• **Exercise details**
Every line of the listing that contains the word "computer" is to be copied out.

┌──

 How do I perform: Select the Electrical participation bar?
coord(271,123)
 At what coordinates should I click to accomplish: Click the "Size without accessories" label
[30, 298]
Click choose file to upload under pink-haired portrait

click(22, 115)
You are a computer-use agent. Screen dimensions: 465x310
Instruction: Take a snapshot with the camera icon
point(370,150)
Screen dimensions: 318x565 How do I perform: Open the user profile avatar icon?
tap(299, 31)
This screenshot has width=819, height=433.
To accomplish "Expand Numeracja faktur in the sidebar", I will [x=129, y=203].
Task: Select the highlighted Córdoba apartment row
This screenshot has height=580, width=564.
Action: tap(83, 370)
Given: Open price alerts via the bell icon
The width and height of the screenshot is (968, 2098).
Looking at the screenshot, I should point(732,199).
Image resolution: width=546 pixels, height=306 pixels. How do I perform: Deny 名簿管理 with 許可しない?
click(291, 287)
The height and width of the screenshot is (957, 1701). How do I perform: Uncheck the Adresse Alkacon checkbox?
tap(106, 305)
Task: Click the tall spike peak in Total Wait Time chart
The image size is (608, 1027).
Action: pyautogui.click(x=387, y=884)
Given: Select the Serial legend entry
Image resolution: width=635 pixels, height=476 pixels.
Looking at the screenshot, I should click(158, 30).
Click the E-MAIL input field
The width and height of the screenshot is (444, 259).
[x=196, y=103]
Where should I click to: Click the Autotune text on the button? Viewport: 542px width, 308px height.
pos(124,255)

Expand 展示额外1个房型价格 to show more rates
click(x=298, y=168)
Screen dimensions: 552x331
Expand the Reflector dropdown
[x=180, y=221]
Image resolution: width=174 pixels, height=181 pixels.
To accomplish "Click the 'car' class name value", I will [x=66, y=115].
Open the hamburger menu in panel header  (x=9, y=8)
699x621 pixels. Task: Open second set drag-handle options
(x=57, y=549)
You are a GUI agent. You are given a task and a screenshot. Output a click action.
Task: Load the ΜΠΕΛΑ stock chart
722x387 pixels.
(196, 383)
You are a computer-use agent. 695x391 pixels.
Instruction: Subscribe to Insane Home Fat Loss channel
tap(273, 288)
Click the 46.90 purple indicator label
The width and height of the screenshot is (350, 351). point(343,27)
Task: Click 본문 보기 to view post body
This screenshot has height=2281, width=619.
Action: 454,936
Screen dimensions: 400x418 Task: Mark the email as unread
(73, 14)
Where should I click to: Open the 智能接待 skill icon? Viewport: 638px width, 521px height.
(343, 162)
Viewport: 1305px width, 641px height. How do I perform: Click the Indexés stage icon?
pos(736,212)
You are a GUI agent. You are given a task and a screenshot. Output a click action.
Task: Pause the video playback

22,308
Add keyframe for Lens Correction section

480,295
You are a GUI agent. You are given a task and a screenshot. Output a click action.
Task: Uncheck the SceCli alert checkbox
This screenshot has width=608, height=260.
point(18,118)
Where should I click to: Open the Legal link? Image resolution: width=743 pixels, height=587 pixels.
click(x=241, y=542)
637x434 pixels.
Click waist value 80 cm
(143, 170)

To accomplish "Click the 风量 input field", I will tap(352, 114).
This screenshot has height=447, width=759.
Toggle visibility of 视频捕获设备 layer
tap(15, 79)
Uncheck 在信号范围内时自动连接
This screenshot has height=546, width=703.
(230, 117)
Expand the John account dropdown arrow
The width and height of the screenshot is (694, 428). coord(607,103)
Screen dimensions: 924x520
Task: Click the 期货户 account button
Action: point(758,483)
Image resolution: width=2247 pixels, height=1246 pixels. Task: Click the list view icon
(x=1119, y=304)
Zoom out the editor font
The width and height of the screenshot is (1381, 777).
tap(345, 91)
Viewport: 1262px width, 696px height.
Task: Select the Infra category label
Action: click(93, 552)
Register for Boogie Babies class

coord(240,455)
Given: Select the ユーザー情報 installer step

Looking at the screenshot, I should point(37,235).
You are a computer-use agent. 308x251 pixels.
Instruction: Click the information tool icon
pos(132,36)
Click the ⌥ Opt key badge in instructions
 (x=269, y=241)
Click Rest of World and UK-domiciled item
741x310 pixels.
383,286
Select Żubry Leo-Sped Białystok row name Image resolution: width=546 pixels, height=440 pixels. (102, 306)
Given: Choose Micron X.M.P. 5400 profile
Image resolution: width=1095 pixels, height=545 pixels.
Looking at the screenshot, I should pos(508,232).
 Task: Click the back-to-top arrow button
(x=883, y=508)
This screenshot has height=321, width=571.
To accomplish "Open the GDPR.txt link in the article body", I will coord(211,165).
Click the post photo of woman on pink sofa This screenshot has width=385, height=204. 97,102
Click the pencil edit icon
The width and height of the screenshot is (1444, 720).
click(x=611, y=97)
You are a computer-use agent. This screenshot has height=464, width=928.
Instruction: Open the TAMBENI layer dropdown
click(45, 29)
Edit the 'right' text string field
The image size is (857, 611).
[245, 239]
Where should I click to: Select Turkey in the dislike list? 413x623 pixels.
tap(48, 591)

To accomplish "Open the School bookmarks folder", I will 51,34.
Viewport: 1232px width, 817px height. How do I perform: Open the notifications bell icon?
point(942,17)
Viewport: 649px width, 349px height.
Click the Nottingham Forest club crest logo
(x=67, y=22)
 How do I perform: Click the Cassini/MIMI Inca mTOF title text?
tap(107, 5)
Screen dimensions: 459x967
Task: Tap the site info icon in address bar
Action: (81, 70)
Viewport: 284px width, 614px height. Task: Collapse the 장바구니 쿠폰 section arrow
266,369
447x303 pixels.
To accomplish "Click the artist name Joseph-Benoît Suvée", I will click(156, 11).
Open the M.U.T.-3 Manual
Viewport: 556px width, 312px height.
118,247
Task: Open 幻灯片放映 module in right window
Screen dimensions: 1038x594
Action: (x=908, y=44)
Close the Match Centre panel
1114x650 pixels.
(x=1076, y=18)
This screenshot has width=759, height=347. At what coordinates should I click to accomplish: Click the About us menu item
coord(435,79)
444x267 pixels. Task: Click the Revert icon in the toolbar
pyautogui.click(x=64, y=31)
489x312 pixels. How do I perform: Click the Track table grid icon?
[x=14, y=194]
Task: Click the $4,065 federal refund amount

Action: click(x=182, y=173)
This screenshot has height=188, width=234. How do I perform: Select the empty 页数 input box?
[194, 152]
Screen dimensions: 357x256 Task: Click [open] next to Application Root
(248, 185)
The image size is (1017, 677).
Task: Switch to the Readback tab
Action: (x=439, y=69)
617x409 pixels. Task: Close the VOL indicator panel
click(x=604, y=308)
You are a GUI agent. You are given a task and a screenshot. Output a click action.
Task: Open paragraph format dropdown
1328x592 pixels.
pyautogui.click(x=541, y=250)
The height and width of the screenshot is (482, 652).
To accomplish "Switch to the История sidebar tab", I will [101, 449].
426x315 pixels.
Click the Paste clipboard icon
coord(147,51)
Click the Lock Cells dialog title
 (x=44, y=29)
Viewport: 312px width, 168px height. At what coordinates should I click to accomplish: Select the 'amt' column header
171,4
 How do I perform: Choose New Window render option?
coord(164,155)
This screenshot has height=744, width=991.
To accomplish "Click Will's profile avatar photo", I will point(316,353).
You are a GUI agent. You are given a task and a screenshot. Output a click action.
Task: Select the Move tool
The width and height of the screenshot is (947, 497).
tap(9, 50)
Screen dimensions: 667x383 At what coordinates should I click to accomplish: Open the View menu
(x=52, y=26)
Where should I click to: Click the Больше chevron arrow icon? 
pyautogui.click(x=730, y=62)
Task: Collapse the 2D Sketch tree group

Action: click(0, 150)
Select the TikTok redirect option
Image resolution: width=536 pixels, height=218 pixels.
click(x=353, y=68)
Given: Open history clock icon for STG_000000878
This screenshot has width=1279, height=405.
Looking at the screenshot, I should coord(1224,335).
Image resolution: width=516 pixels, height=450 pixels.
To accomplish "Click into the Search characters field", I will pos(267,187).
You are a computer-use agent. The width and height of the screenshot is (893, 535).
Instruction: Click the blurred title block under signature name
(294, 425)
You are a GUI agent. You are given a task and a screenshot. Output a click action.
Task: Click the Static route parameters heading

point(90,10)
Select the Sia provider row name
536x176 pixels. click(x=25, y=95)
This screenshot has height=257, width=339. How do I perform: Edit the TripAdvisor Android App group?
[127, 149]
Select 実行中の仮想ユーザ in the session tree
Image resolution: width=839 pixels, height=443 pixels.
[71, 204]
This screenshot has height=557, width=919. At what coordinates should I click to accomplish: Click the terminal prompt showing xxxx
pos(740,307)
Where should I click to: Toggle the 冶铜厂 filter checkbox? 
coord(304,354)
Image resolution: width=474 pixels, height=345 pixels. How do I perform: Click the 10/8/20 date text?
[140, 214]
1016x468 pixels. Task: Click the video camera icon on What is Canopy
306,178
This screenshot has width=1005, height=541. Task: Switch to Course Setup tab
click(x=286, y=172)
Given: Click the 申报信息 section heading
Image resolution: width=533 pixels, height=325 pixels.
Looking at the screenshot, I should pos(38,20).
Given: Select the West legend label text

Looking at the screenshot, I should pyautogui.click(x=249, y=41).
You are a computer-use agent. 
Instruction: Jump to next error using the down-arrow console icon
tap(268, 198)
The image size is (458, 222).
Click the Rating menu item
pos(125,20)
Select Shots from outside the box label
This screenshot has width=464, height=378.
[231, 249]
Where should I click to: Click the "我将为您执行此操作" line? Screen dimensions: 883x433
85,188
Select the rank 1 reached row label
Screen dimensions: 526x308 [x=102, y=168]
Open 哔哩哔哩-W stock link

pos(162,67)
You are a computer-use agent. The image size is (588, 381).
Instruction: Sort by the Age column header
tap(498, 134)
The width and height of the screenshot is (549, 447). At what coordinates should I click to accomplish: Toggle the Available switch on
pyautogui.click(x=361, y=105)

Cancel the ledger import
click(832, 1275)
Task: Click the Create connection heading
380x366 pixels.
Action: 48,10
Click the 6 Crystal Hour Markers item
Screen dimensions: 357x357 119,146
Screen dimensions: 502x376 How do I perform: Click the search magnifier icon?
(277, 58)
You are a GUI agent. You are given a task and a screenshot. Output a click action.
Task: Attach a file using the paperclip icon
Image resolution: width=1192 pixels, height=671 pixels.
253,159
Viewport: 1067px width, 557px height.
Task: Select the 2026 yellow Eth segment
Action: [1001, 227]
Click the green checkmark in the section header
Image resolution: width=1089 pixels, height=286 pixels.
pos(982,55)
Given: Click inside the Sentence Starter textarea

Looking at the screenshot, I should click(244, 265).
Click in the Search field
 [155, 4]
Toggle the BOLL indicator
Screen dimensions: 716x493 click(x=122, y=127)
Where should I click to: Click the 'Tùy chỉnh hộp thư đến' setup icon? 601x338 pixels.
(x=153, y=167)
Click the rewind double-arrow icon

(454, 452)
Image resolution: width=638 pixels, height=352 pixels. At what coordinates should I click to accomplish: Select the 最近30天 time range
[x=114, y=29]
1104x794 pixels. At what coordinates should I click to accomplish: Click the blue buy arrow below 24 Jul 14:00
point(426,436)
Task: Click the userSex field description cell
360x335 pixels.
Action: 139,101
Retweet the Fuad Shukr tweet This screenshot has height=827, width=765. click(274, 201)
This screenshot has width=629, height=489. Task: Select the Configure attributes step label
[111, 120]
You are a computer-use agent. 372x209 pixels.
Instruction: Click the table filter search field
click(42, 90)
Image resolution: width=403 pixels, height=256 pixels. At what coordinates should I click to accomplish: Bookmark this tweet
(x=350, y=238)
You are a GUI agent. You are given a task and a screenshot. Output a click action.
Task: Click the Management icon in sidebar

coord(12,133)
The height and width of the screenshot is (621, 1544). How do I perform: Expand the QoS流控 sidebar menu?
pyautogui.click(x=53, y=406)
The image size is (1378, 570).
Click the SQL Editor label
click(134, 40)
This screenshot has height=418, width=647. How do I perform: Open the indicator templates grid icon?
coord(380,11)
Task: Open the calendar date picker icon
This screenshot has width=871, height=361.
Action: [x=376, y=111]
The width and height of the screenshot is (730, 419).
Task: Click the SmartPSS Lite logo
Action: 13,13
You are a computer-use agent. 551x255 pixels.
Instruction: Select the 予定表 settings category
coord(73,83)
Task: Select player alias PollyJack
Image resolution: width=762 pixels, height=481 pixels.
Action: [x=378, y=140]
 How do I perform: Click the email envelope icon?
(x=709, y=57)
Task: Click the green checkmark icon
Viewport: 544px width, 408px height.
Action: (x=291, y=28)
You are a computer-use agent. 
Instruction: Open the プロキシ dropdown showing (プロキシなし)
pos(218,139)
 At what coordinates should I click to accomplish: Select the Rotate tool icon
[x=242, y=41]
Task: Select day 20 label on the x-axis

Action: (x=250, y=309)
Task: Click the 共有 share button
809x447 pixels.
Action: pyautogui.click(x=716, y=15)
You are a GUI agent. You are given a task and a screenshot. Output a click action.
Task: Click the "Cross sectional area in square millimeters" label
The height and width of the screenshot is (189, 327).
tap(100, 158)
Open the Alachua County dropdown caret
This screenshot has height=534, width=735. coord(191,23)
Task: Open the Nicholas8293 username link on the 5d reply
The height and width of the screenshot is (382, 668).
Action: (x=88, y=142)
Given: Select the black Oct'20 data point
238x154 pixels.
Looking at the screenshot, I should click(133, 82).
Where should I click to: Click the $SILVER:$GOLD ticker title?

└──

• **Solution for this exercise**
You are a computer-use agent. Screen dimensions: 465x310
You are a computer-use agent. 695x391 pixels.
You are a computer-use agent. 308x251 pixels.
You are a computer-use agent. This screenshot has height=464, width=928.
You are a computer-use agent. The width and height of the screenshot is (893, 535).
You are a computer-use agent. 
You are a computer-use agent. The image size is (588, 381).
You are a computer-use agent. 372x209 pixels.
You are a computer-use agent. 551x255 pixels.
You are a computer-use agent. 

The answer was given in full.